Retomada de trens de passageiros deve baratear viagens em até quatro vezes no Ceará

 

Foto: Kid Junior.   



Estudos técnicos realizados pelo Governo Federal devem decidir a viabilidade de construir trens de passageiros no Ceará e em outros estados do País. Nesse contexto, o custo dos trens de passageiros é até quatro vezes menor do que o modal rodoviário

Heitor Studart, coordenador do Núcleo de Infraestrutura da Federação das Indústrias do Estado do Ceará (Fiec), explica que, após o transporte aquaviário, o ferroviário é o mais econômico do mundo, sendo o rodoviário quatro vezes mais caro e o aéreo até vinte vezes mais custoso. 

"O modal ferroviário, no mínimo, é de três a quatro vezes [mais barato que o ônibus]", destaca Studart, sugerindo que uma passagem de trem poderia custar um quarto do valor atual de uma viagem rodoviária.

Além do baixo custo para o passageiro, a eficiência logística é outro diferencial. O especialista afirma que os novos trens possuem velocidade de cerca de 60 a 80 quilômetros por hora.

Isso deixaria, segundo ele, a viagem interestadual e regional competitivas com outros modais, em relação ao tempo.

Além disso, na ferrovia, a chance de transtornos, como os congestionamentos das estradas, seria mínimo.

"Um comboio de trem de 70 vagões, são 280, 300 caminhões de cargas. Nada impede que um trem, como o da Transnordestina, tenha vagão de passageiros junto com os vagões de carga. Nesse caso, um vagão pode abrigar passageiros de até três ônibus, na média, com conforto. Por aí você tira a magnitude desse transporte", argumenta ele.

Para Studart, a infraestrutura básica para a retomada do modal ferroviário para passageiros já é uma realidade.

O mais difícil já se encontra implantado, que são os eixos antigos ferroviários. O que precisa ser feito agora são estudos de viabilidade econômica e de concessão de 20, 30 anos, para o setor privado assumir essas operações e torna-lás viável".

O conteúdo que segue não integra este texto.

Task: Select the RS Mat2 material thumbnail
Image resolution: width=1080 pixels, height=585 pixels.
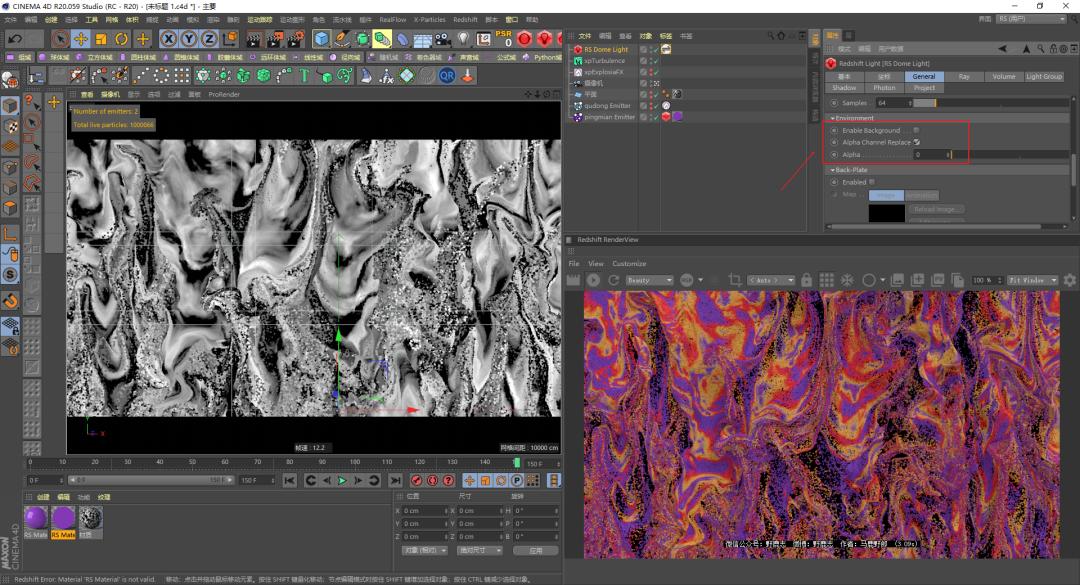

Ferrovias já foram espinha dorsal do Ceará

As ferrovias já foram a espinha dorsal do desenvolvimento cearense, com composições que ligavam a capital a destinos como Baturité, Quixadá e o Cariri, além de outros estados do Nordeste, como Piauí e Pernambuco. 

A nostalgia de trens icônicos como o "Sonho Azul" e o "Asa Branca" agora divide espaço com esses projetos de viabilidade econômica que buscam resgatar a integração regional perdida há décadas.